Ma basta... Torniamo alla mia vita pubblica. Dunque dopo avuta la cartapecora tornai in patria nel '77. Una sera m'invitarono a cena (della cena mi ricordo bene... c'era molto spor locale... lepri, trote, pernici... il vino forse era un po' cotto... ma non saprei): il giorno dopo sentii la mia proclamazione a candidato consigliere comunale per opera dei commensali.
Detto fatto: poco dopo ebbi l'invito di andare a sedere nel nostro parlamentino, dove per parecchi anni ebbi la soddisfazione, il piacere e l'onore di vedermi tutte le proposte, tutti gli ordini del giorno e anche tutti i reclami respinti e rigettati. Naturalmente gli spropositi erano i miei e quindi zitto, poi parecchio di quella roba andata così a male ha prodotto conseguenze peggiori.
Intanto io duro al mio posto, come un caporale svizzero fino all'89, in cui, dopo le mutazioni arrecate da Crispi alla legge comunale, venne su una rappresentanza popolare, che, senza complimenti, cacciò fuori me; quattro o cinque consiglieri, che (beati loro!) hanno da poter vivere senza il consiglierato né altra professione, e due guardie municipali. In quel frattempo però non mi fecero stare ozioso, mi fecero fare il giudice conciliatore, nel quale ufficio ebbi modo di sperimentare tutte le gradazioni della mia pazienza, che non è poca. Poi tre anni fa mi rielessero... fui fatto anche assessore... e per colmo di gloria mi consegnarono tutte due le effe di assessore delegato, e così per più d'un anno ho potuto far le prove di questa graziosa carica della quale mi pare che i grattacapi sieno molti e si goda un lauto compenso di espressioni e commenti che il Signore Dio ci salvi. Il più bello però è questo.
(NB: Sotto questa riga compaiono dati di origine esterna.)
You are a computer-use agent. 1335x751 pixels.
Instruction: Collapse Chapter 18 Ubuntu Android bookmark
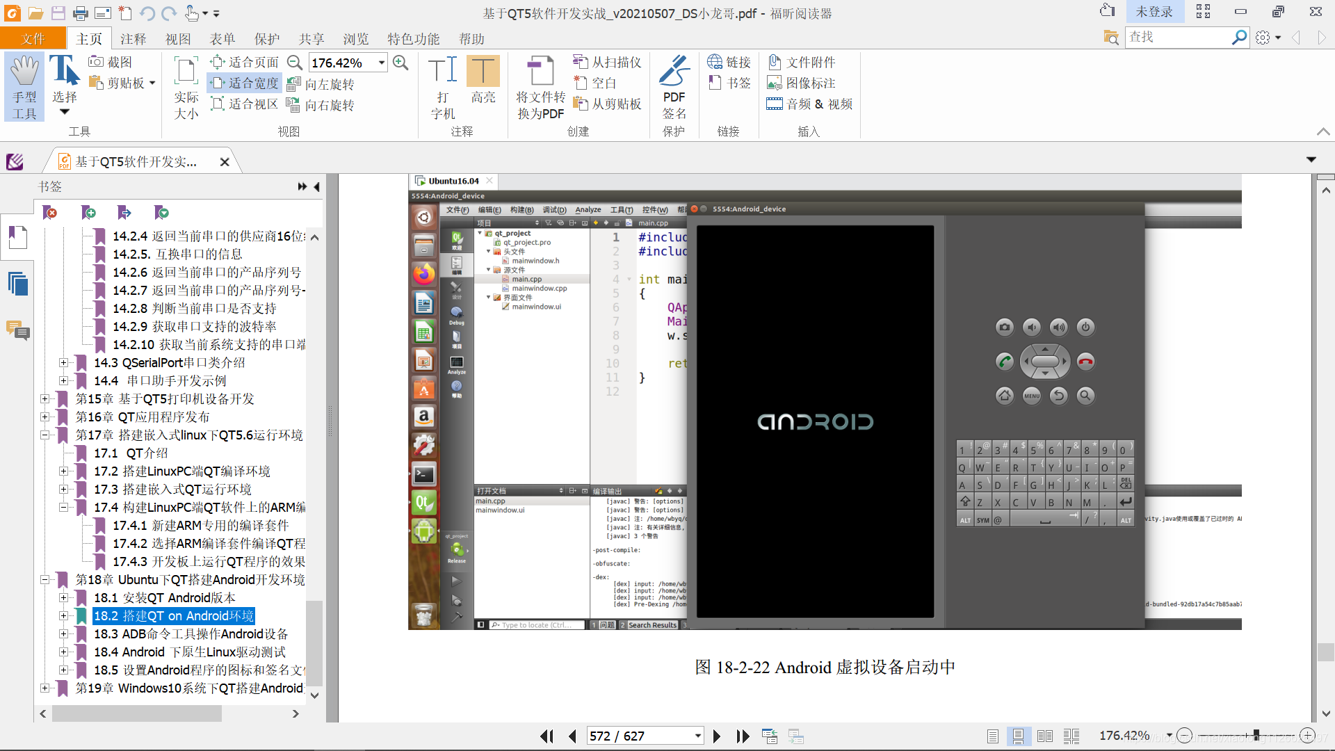[x=45, y=580]
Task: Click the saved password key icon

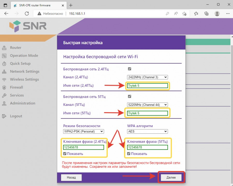Action: tap(168, 13)
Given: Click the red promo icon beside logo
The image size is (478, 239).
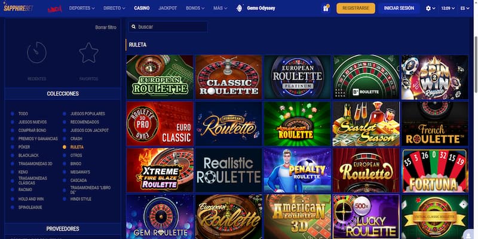Looking at the screenshot, I should 55,9.
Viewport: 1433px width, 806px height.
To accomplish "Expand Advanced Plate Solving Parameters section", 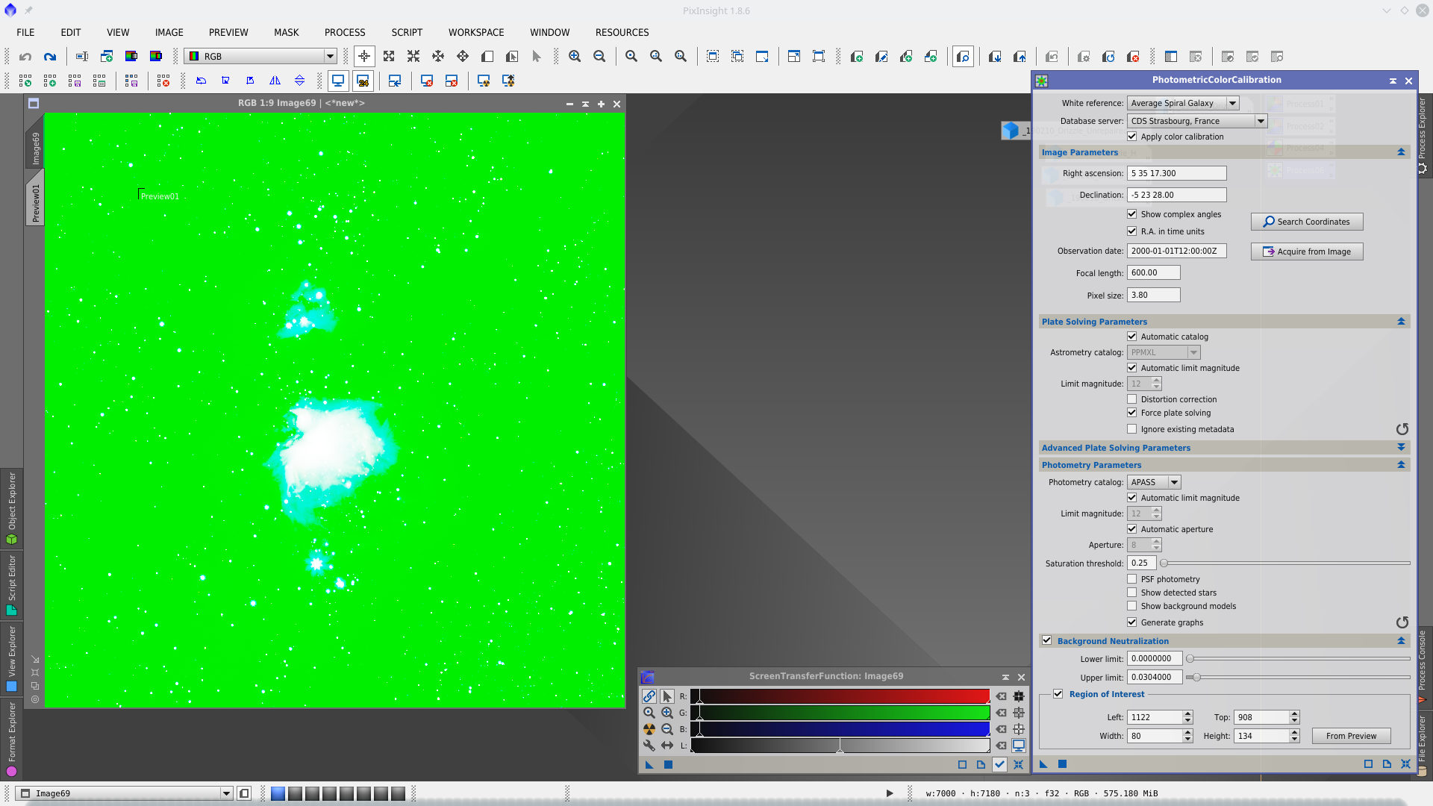I will click(1401, 448).
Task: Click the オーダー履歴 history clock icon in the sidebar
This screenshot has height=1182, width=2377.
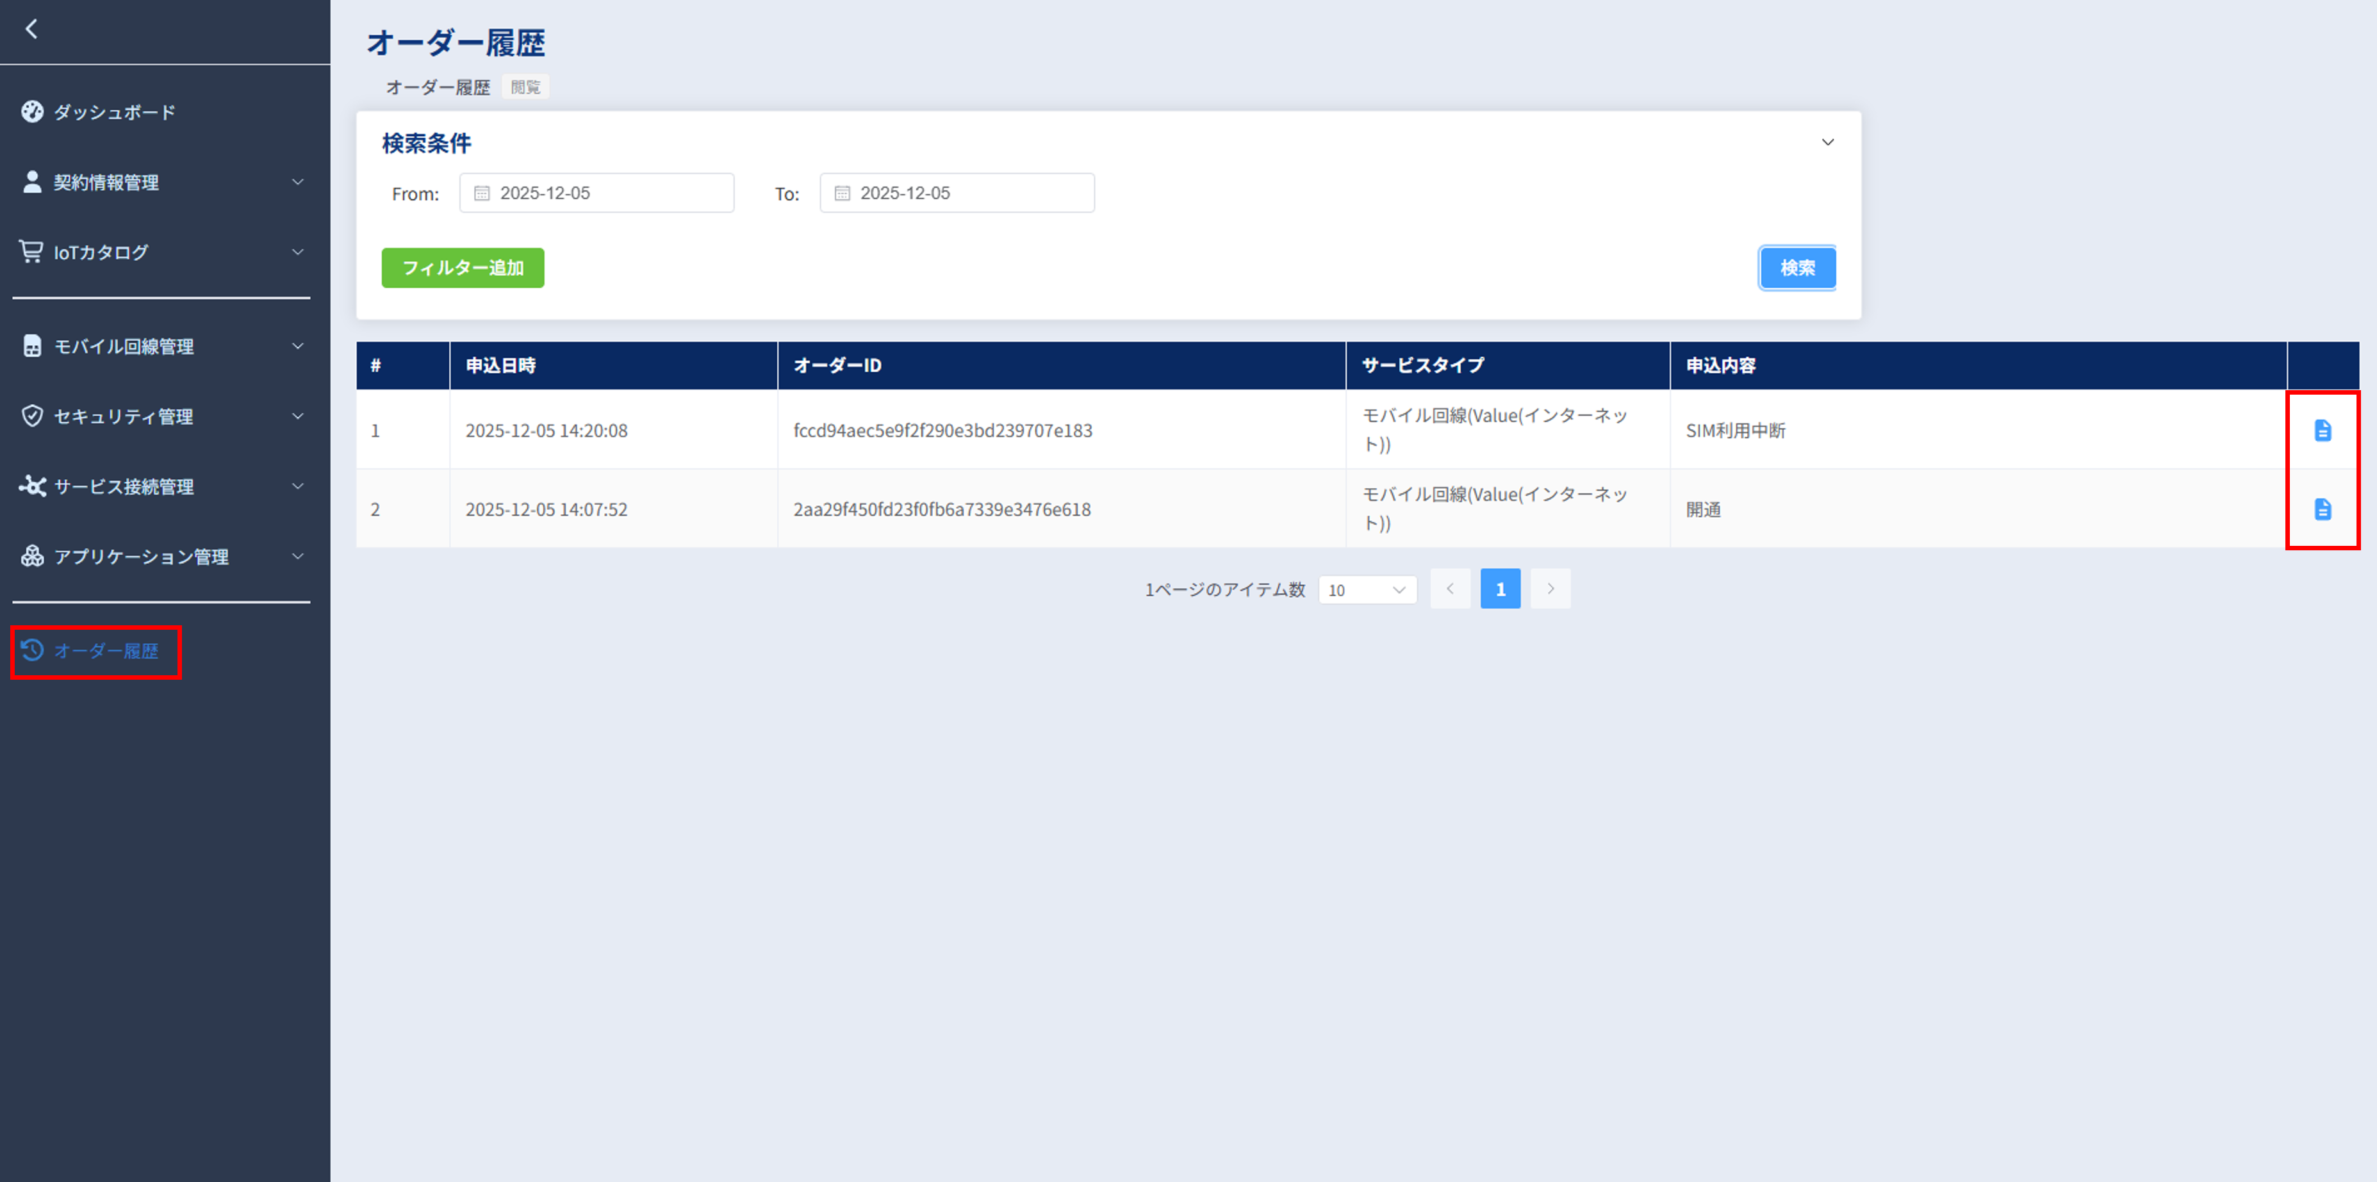Action: click(x=32, y=651)
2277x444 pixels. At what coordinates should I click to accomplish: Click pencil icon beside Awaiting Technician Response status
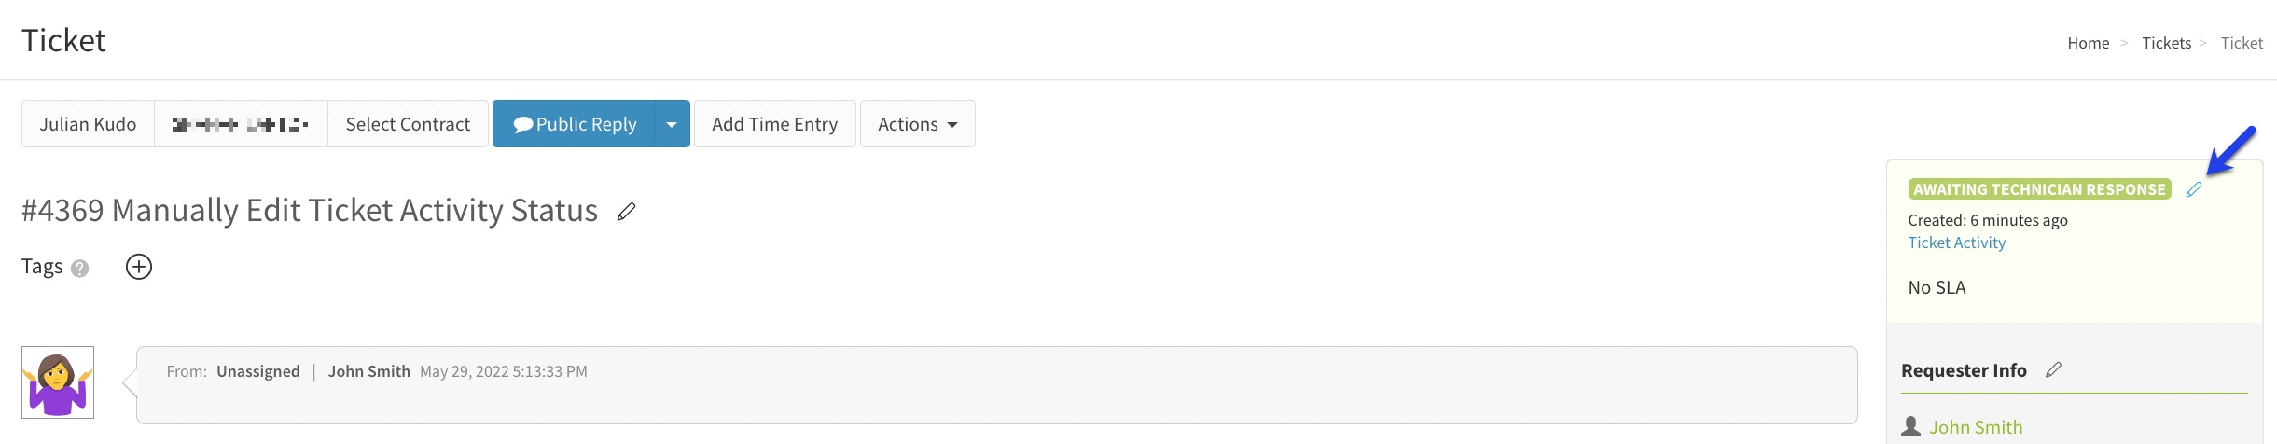tap(2194, 189)
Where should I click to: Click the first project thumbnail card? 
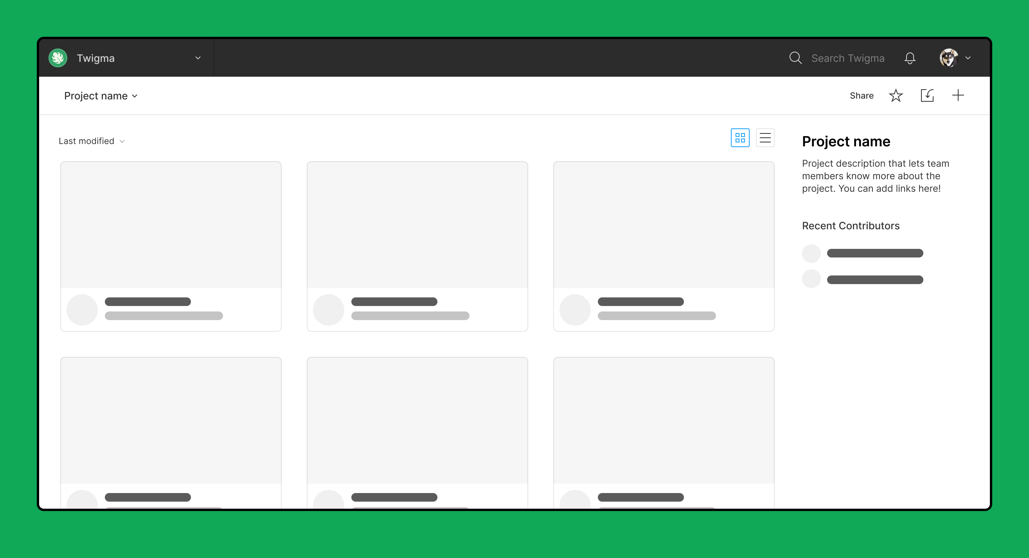170,245
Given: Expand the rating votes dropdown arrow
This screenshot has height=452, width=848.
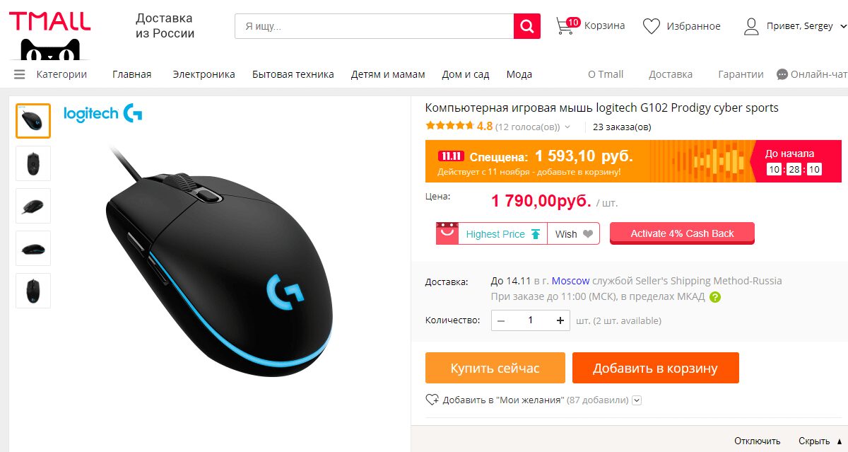Looking at the screenshot, I should coord(566,127).
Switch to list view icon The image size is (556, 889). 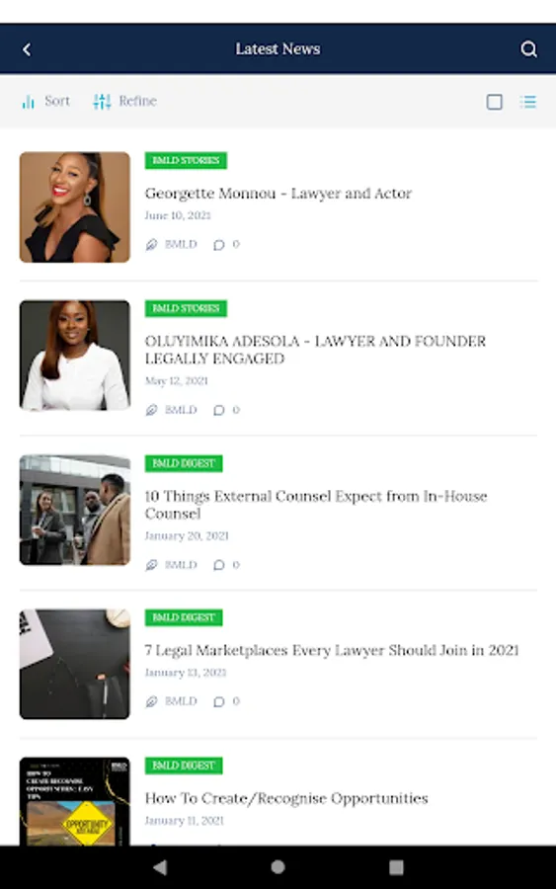528,102
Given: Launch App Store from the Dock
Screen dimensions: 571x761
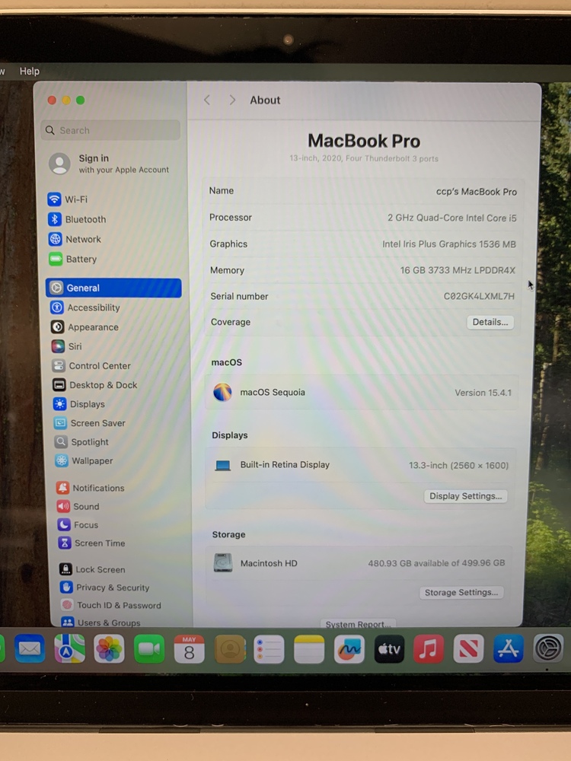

Nelle ultime elezioni io fui il 14°: e dei membri dell'attuale Giunta tre votarono contro il mio nome non solamente come consigliere, ma anche come assessore, dimodoché non sono meno meravigliato dei miei lettori ed elettori come possa dondolarmi sulla rurale sedia del rappresentante il potere esecutivo. «Vita breve, morte certa, del morire l'ora è incerta» dicono i passionisti.
Se il pubblico vuol sapere quel che fo attualmente, rispondo che faccio quel che fanno tutti gli altri sindaci, metto un centinatio di firme al giorno, che naturalmente vanno a finire sotto al Sottoprefetto.
Che altro posso dire? Si vuol sapere quel che penso del problema sociale, del bimetallismo, della musica di Wagner, dei preraffaellisti, del futuro conclave? Questo poi lo dirò un'altra volta.
Capracotta, 1° marzo 1896.
Luigi Campanelli
Fonte: Ahasvero, I nuovi sindaci (da un comune all'altro), in «Corriere del Molise», II:44, Campobasso, 19 aprile 1896.